* **Document text**

Sarah: Oh, man, I mean, it’s kind of all the time, I think, even with these like, by now, pay later type things. You know, they’re not upfront with the what is it really costing you or like, sure, you can have this mortgage, but you actually work out, you know, how much interest you’re paying over the decades and it’s more than the house is worth.
So, I’m not saying that, you know, banks are misrepresenting … like the information is is there, but it’s, yeah, it’s hard to, I think, get the full picture of what does it mean for you as an individual, but also things like, you know, we had an election relatively recently in Australia. And I’m sure they would be, if you wanted to pull out some examples, there was lots of things about, can we afford to implement this nuclear power plan? And, you know, what is the real cost of that and it’s just so hard to truly know to cut through all the spin and say like, well, what is the most economically sensible solution, if not environmentally like that’s a different question, I suppose. How can you spot it? I mean, it’s so difficult.
I guess you need to be asking questions of like, you know, is there more information here than what the person is telling me have I read all the terms and conditions. Yeah, I don’t think I have like a single tip for like, oh, you need to watch out for the error bars type of thing. Unfortunately, I’m sure other people or yourself have talked about it in other episodes, but I guess be suspicious. Trust no one.
Linda: It’s that the challenge then is, and I like to call it like rational skepticism, you need to be skeptical, but you need to be rationally skeptical and you know, not just like wholesale “science is all lies”.
Sarah: Oh yeah,
Linda: there’s a fine line between being skeptical to the point of conspiracy theories and being rationally skeptical and actually being able to evaluate the evidence, which is a big part of like a big part of what I do. Yeah, try to train kids and teachers to, you know, be on the correct side of that line, I guess.
Sarah: Yeah, absolutely. Like, you know, I guess it’s more seeking to understand rather than being overly skeptical. Like if someone tells you, like, oh, I had this really great holiday in Bali and I went to this place and I did this thing and you’re like, okay, well, that sounds nice, but I know that you’re a party animal and I like to be in bed by nine. So you would kind of like, you listen to what they’re saying, but you’re like, okay, but like, you know, what’s the bigger picture? What were you doing there? Would I like that? Is this, you know, you take it on board and you listen, but you’re also like, well, is there more to the story? Not like everybody is out to get me with data.
Linda: It’s like my grandfather lived 100 years and smoked, you know, two packs of cigarettes a day. Well, okay.
Sarah: I’m sure he did, but that is not how it is for most people. And it would be really interesting to study him and figure out how he managed to tamp down all the mutations that should have caused him cancer and he didn’t. Like, he’s an outlier and that’s biologically really interesting, but it doesn’t mean that you should smoke or vape.

* **Requirement 1**
From the transcript above, copy out everything from "Linda: It’s that" down to "line, I guess.".
* **Requirement 2**
In the transcript above, what name does Linda give to the kind of skepticism she favors?

* **Given information**
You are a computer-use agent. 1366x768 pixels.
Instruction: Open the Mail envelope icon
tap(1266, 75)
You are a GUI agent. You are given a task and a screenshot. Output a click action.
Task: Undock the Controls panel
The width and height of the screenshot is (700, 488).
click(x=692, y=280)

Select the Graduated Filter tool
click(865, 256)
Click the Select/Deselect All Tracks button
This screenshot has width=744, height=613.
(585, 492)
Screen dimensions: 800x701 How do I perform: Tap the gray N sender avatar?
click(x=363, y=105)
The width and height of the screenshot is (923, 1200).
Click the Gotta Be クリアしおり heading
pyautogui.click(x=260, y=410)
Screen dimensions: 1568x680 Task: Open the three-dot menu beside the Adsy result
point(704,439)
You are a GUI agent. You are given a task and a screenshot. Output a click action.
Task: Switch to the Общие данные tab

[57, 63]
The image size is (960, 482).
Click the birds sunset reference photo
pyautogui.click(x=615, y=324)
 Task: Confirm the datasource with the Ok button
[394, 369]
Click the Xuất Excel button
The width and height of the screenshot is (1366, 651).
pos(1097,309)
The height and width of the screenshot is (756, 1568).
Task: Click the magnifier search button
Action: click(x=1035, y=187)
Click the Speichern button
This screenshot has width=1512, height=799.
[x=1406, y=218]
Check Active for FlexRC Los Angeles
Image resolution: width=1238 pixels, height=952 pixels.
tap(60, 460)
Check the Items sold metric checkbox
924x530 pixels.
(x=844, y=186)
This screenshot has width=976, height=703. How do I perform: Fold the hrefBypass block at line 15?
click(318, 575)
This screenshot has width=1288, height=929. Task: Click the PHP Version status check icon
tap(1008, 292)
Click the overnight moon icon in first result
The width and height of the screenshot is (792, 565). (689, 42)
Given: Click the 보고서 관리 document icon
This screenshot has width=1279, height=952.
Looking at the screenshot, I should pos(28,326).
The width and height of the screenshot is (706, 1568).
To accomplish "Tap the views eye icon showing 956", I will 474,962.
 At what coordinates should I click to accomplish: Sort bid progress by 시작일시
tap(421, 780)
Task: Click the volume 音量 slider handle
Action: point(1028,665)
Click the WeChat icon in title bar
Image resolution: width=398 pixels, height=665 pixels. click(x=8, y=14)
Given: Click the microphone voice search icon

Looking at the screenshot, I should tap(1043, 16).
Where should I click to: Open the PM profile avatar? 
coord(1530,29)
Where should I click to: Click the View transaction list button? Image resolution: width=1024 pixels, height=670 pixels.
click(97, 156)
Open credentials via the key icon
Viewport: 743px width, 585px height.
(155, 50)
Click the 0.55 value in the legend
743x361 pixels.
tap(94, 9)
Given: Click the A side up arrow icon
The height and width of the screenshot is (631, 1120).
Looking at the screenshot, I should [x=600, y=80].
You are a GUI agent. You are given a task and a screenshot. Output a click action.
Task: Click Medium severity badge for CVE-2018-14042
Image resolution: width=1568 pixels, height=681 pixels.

* **Problem solution 1**
Linda: It’s that the challenge then is, and I like to call it like rational skepticism, you need to be skeptical, but you need to be rationally skeptical and you know, not just like wholesale “science is all lies”.
Sarah: Oh yeah,
Linda: there’s a fine line between being skeptical to the point of conspiracy theories and being rationally skeptical and actually being able to evaluate the evidence, which is a big part of like a big part of what I do. Yeah, try to train kids and teachers to, you know, be on the correct side of that line, I guess.

* **Problem solution 2**
Rational skepticism.